--- Penggalan Teks ---
Banyak yang terjadi selama 3 bulan belakangan ini. Bapak terkena stroke yang membuatnya kehilangan hampir 90% kemampuan sehari-hari. Yang artinya sekarang Bapak hanya bisa di tempat tidur saja dan membutuhkan orang lain untuk melakukan apa saja.
Awalnya sekeluarga memang shock. Bapak yang semasa sehatnya adalah orang yang aktif, tiba-tiba melihatnya cuma bisa terbaring di kasur pasti bikin hati ini rasanya ngenes. Belum lagi kemampuan otak yang berkurang bikin Bapak seolah jadi anak kecil lagi, dalam beberapa momen. 3 bulan ini tentu saja fokus dan pikiran saya tertuju ke pengobatan Bapak dan apa yang bisa saya lakukan agar kondisinya membaik.
Yang akhirnya lama-lama membuat saya sadar kalau stroke adalah sebuah kondisi yang sangat panjang dan melelahkan. Nggak hanya buat si pasien, tapi juga keluarganya. Nggak ada yang namanya ‘sembuh’. Berada dalam kondisi ‘stabil’ saja sudah jadi sesuatu yang harus disyukuri, yang artinya nggak mengalami perburukan. Begitu sih kalau menurut wejangan Papa, ayahnya Mas Partner yang sudah 6 tahun mengalami stroke.

--- Data Tersedia ---
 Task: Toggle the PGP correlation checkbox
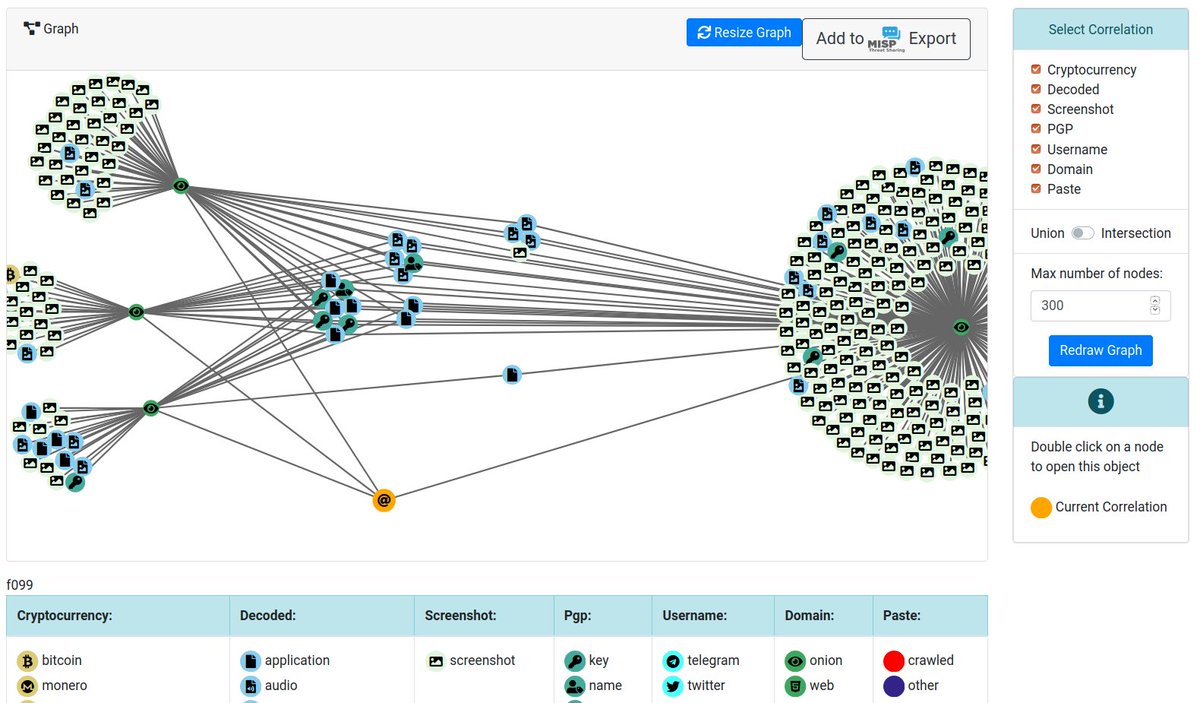(1036, 129)
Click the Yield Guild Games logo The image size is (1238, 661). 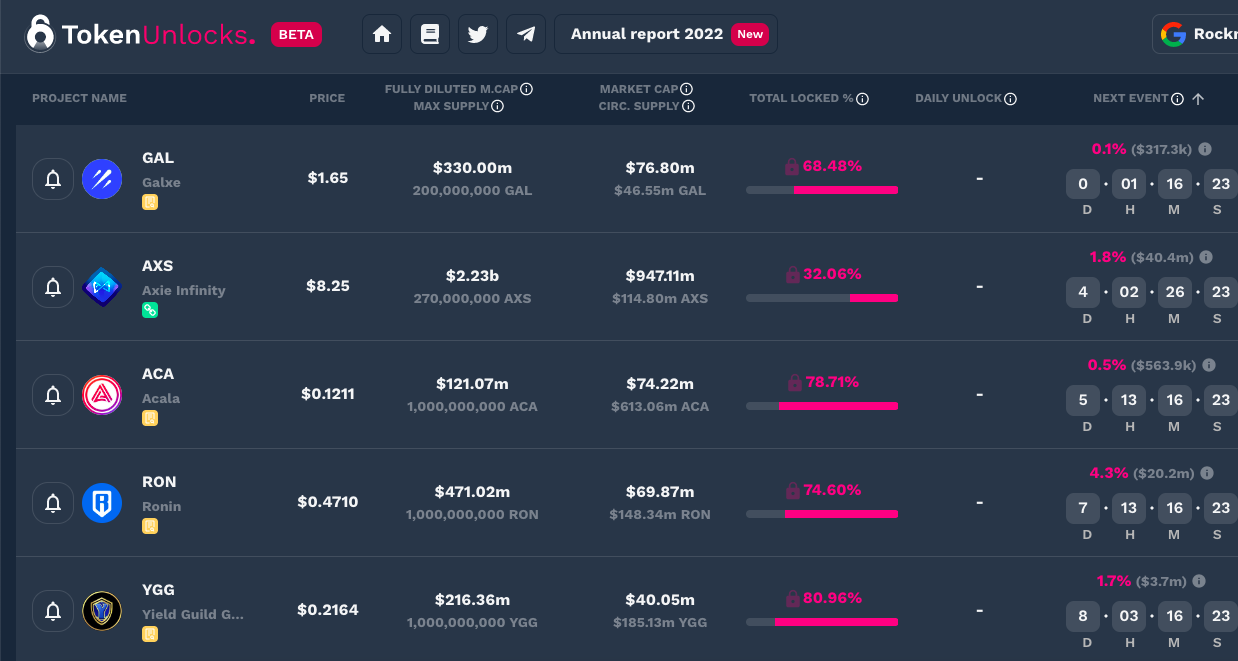click(102, 611)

--- Latihan ---
1 – Salin kata demi kata bagian teks tentang stroke Bapak di antara "Awalnya sekeluarga memang" dan "agar kondisinya membaik.", termasuk kedua bagian tersebut.
2 – Lanjutkan teks tentang stroke Bapak mulai dari titik kalimat terakhirnya berakhir.
Data tersebut tidak berhubungan dengan teks tentang stroke Bapak.

--- Hasil Pengerjaan ---
1 –
Awalnya sekeluarga memang shock. Bapak yang semasa sehatnya adalah orang yang aktif, tiba-tiba melihatnya cuma bisa terbaring di kasur pasti bikin hati ini rasanya ngenes. Belum lagi kemampuan otak yang berkurang bikin Bapak seolah jadi anak kecil lagi, dalam beberapa momen. 3 bulan ini tentu saja fokus dan pikiran saya tertuju ke pengobatan Bapak dan apa yang bisa saya lakukan agar kondisinya membaik.

2 –
Setelah 3 bulan berlalu akhirnya saya bisa mulai mengorganisir pikiran dan mulai memperhatikan hal-hal lain. Aspek hidup saya yang lain, yang selama 3 bulan belakangan ini terabaikan. Salah satunya adalah rumah yang menunggu untuk ditempati dan sudah 3 bulan ini nggak pernah ditengok lagi.
Beberapa teman mungkin sudah tahu saya mulai menyewa sebuah rumah yang rencananya akan ditempati setelah menikah. Sampai sekarang saya memang belum tinggal menetap di situ, sehingga belum bisa memberikan 100% waktu saya untuk merawatnya. Hingga pada satu titik tertentu, saya merasa bersalah.
Gara-gara nonton drama Korea Monthly Magazine Home, saya jadi lebih disadarkan pentingnya untuk mulai lebih memperhatikan rumah ini. Bagaimana pun kondisinya, ini adalah rumah pertama yang berhasil dimiliki bersama pasangan. Sesuatu yang nantinya akan menjadi tempat untuk menunggunya pulang. Tempat kami pulang. Bukan sekadar untuk tidur dan istirahat saja, tapi menjadi wadah penampung kehidupan di mana kami bisa menghabiskan waktu dan berkembang bersama.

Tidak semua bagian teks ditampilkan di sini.